While it is possible for ASIC to attempt to enforce an EU in court where there is a substantial breach, the likelihood of this occurring seems relatively low. When an EU is breached ASIC tends to seek to reopen negotiations and either vary the initial EU or enter into a new EU. This may be because of the cost of instituting enforcement proceedings as well as because the court will not automatically enforce an EU. When asked to enforce an EU, the court will consider procedural fairness and the appropriateness of the terms of the EU3. Thus the court must first determine whether a breach of the EU has occurred (if there is no breach no enforcement consequences will follow) and, if a breach can be shown, whether the EU can be enforced (for example, its terms may lack certainty).
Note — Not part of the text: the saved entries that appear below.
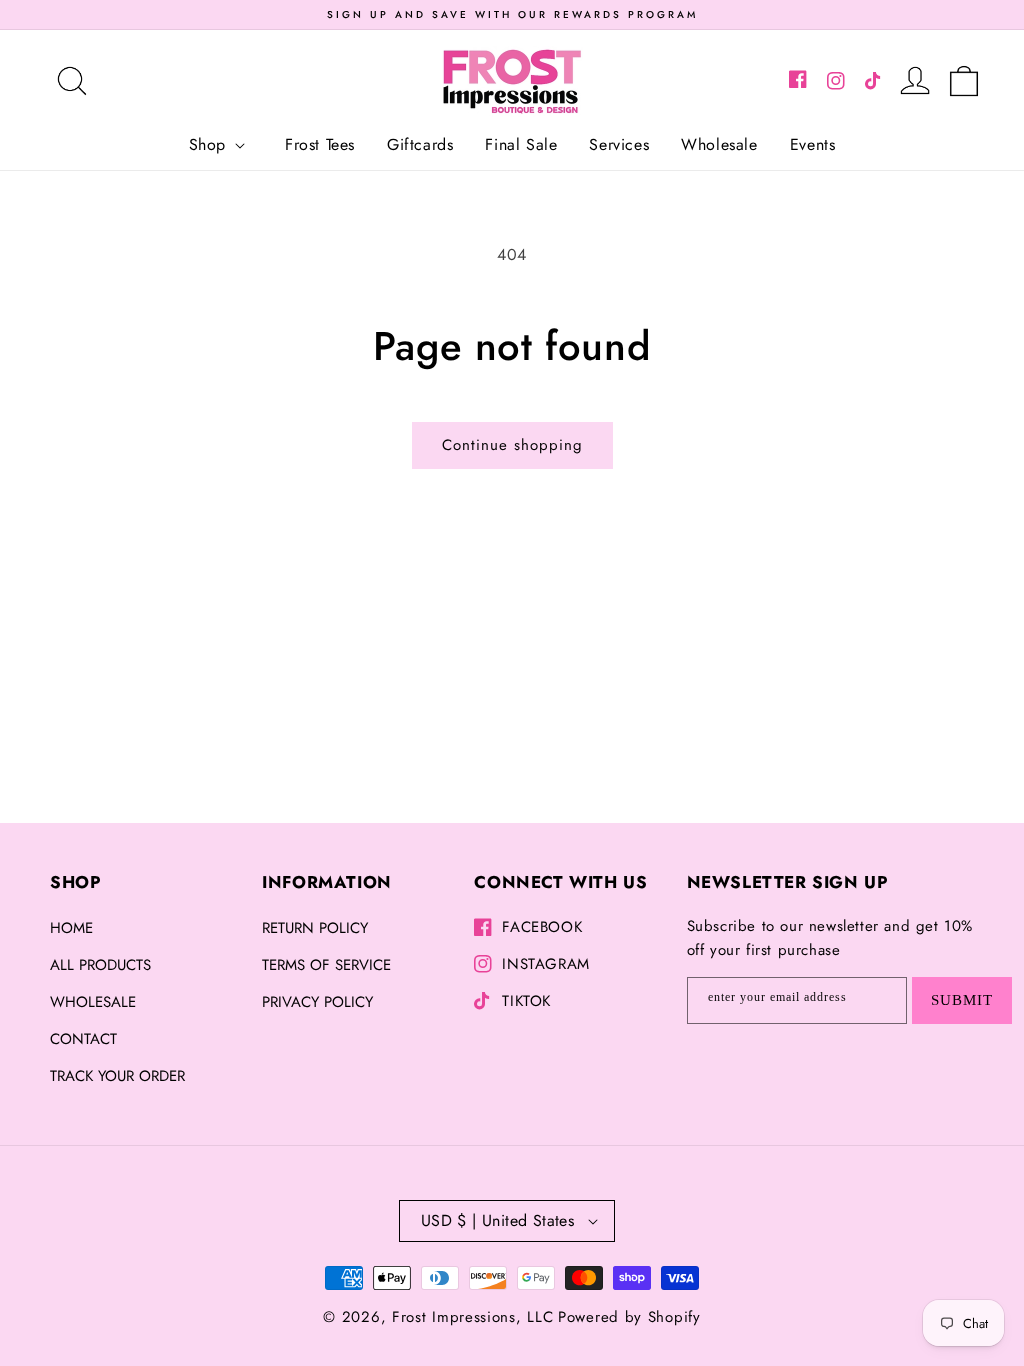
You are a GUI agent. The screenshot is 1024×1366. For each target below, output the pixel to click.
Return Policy (315, 928)
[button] (72, 81)
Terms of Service (326, 965)
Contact (83, 1039)
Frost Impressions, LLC (472, 1317)
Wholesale (93, 1002)
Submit (962, 1000)
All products (100, 965)
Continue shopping (512, 445)
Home (71, 928)
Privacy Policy (317, 1002)
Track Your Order (117, 1076)
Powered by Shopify (629, 1317)
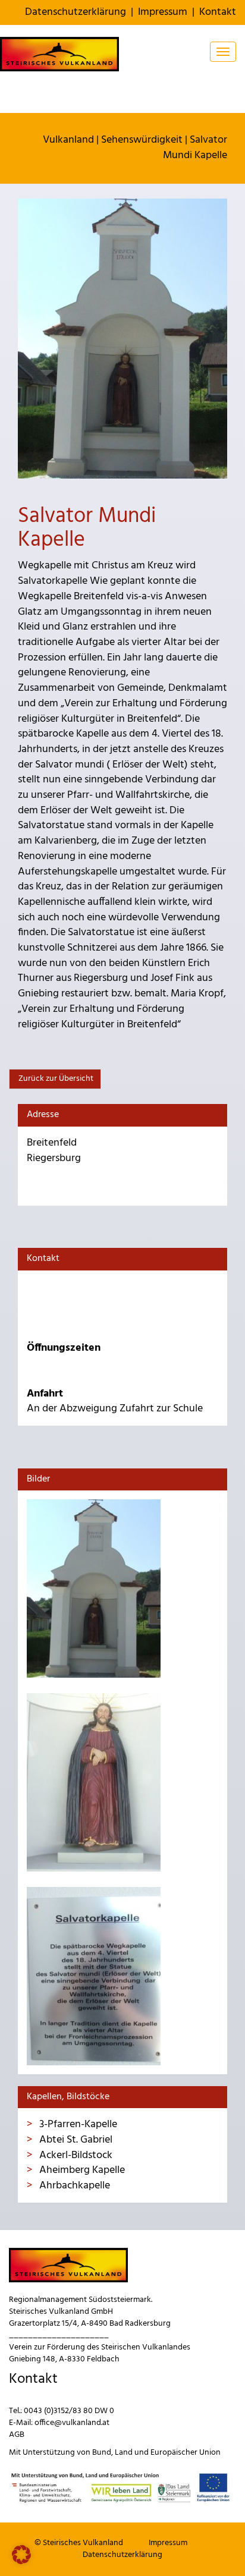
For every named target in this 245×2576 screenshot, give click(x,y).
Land (124, 2452)
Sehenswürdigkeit (142, 140)
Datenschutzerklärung (75, 12)
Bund (101, 2452)
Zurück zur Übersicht (55, 1079)
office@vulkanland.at (71, 2423)
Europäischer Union (185, 2452)
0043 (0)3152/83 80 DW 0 (69, 2411)
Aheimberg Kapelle (81, 2170)
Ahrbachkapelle (73, 2185)
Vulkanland (68, 140)
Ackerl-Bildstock (74, 2155)
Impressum (162, 12)
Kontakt (217, 12)
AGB (16, 2435)
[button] (21, 2554)
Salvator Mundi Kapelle (195, 147)
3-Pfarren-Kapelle (77, 2124)
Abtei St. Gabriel (74, 2140)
This can lead to very uncertain prospects of success for ASIC in seeking to enforce compliance with an EU.
The bottom line
EUs have emerged as a prevalent regulatory enforcement tool in recent years and this trend is only likely to continue.
This can been seen as a constructive development in enforcement trends, since the negotiated aspects of EUs allow the regulated party to influence the enforcement outcome and preserve their reputation, while still allowing breaches to be rectified in a timely and cost effective manner.
2 ASIC's policy on public comment is found in Information Sheet 152.
3 Marina Nehme, 'Enforceable undertakings: are they procedurally fair?' (2010) 32 Sydney Law Review 471, 496.